[Start of section]

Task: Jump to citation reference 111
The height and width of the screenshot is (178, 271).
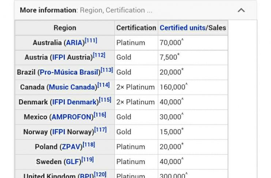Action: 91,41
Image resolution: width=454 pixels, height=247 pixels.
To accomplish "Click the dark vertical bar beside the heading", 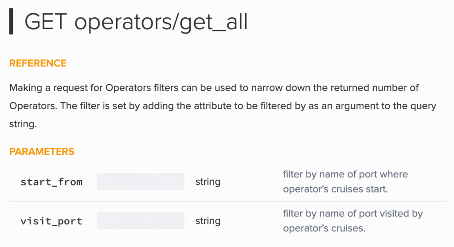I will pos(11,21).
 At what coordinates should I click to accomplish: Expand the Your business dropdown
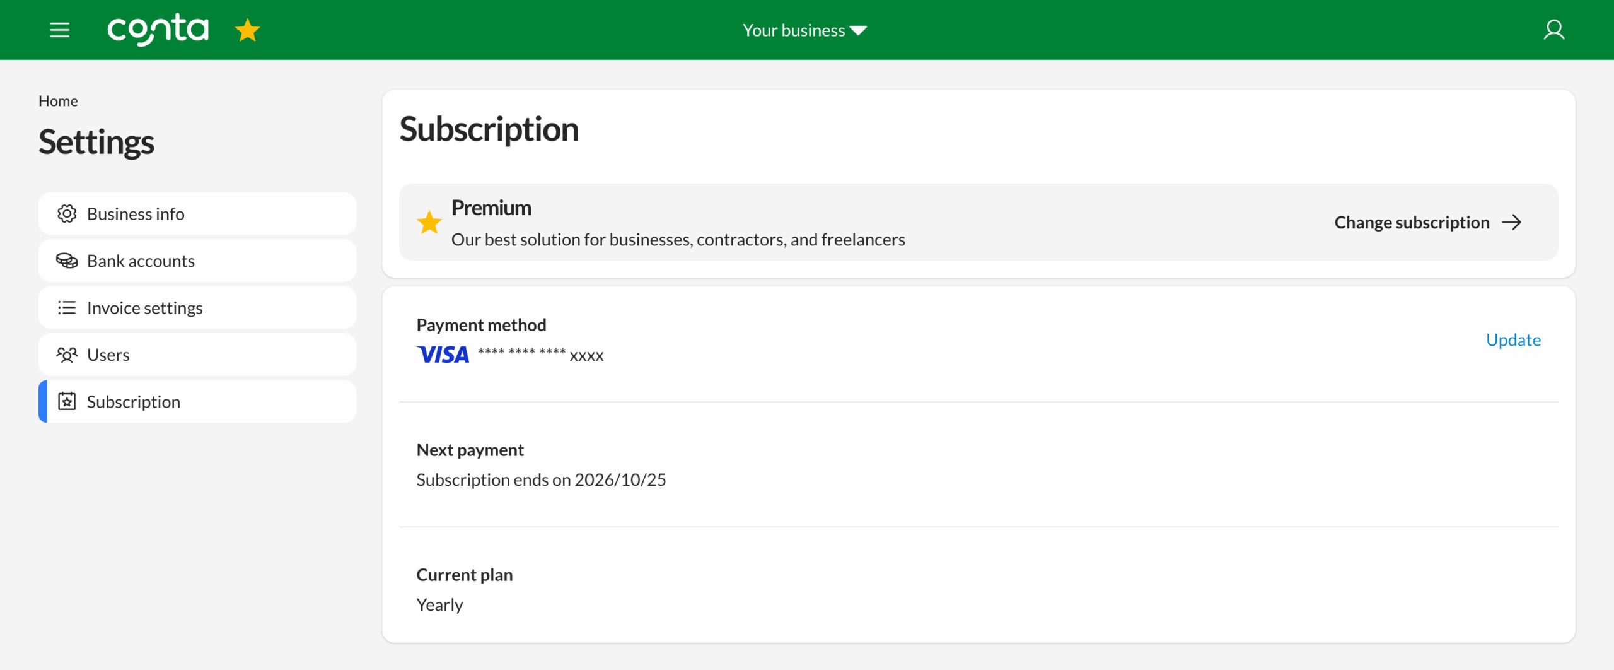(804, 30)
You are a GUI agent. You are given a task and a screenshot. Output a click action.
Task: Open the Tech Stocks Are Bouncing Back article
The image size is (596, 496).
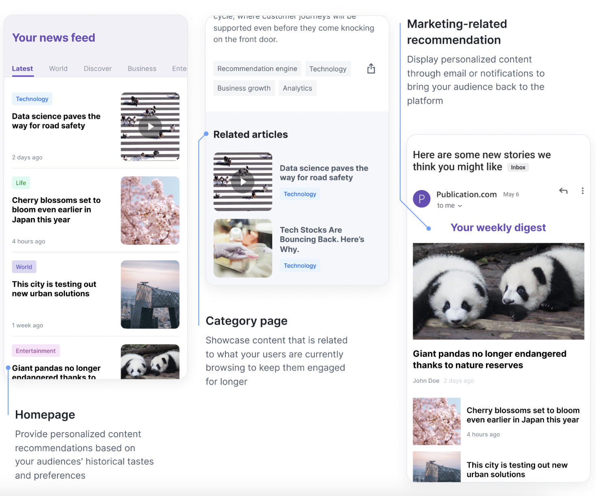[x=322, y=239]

[End of section]
[Start of section]

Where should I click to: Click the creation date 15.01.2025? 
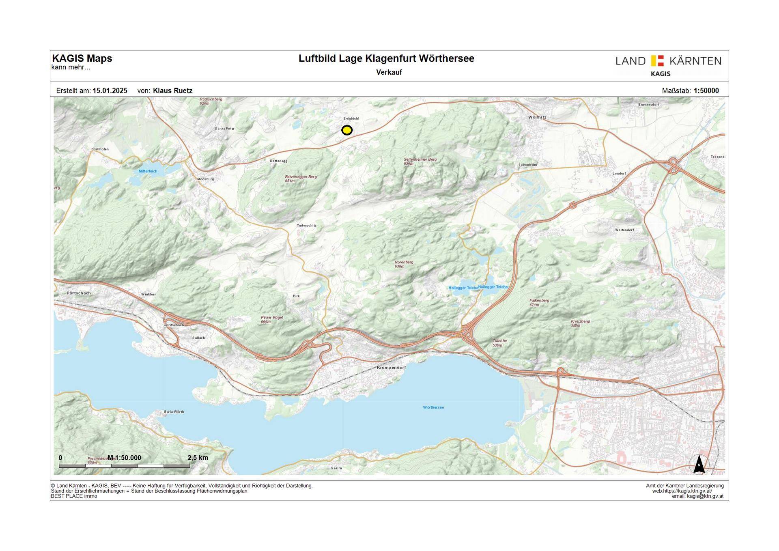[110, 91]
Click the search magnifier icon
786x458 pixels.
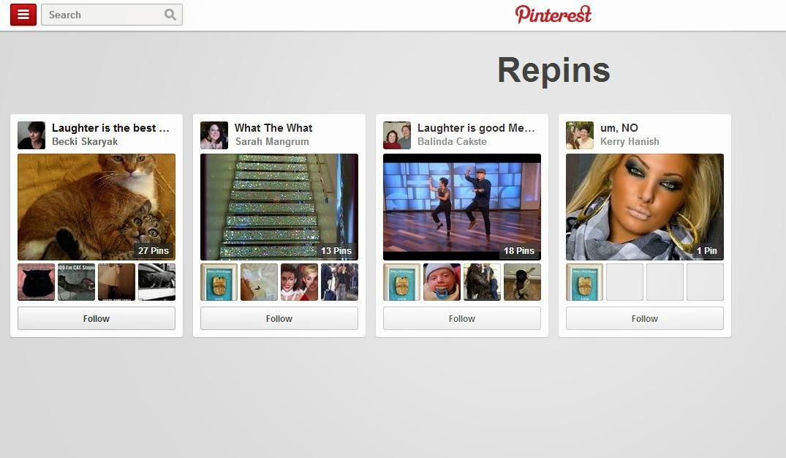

[End of section]

Problem details: From the records above, write out exactly the lines that begin at the line with "Where should I" and end at the line with "786x458 pixels.". Pictures must not appear in the output.

Your response:
Where should I click to: Click the creation date 15.01.2025? 
[110, 91]
Click the search magnifier icon
786x458 pixels.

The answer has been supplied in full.